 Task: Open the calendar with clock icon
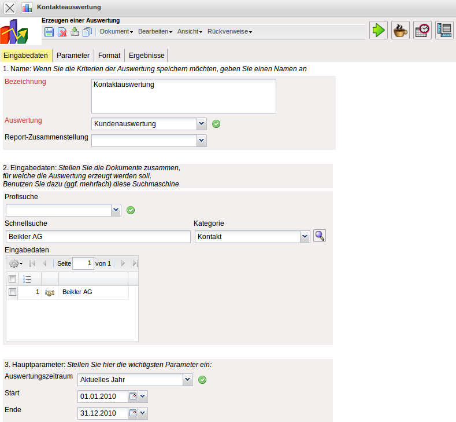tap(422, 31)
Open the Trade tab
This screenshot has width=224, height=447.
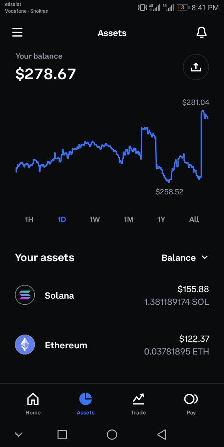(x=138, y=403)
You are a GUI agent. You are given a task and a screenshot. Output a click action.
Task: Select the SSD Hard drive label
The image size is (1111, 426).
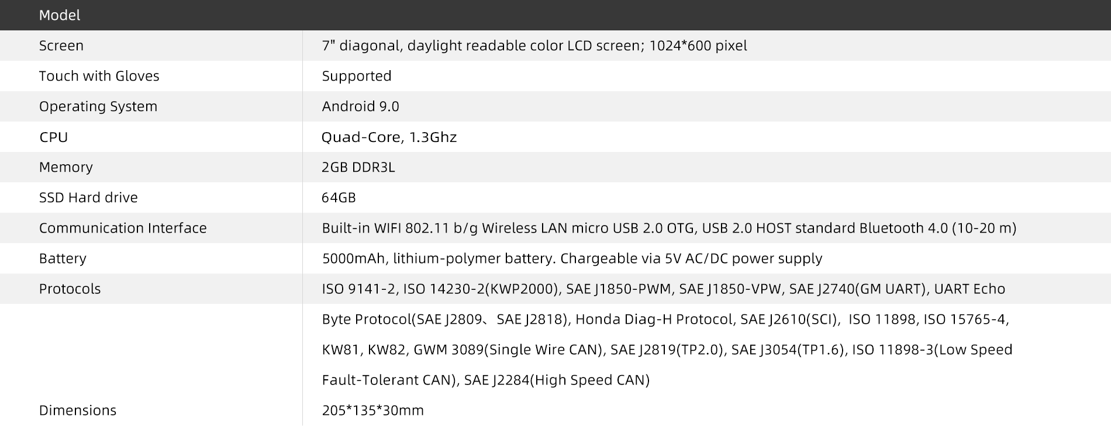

════════════════

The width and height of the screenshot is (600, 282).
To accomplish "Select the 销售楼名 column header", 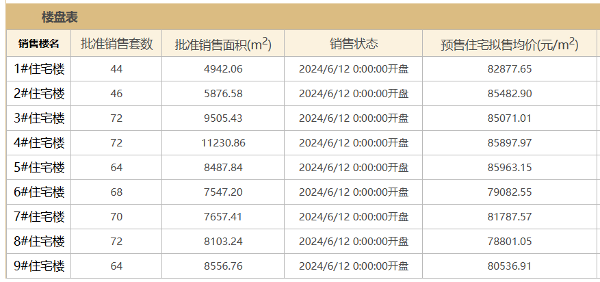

════════════════

▶ _WHAT THE EXERCISE ASKS_
Pick out each line above that contains the string "height", and copy every one of them in full.

▶ _EXERCISE OUTPUT_
This screenshot has width=224, height=447.
The width and height of the screenshot is (600, 282).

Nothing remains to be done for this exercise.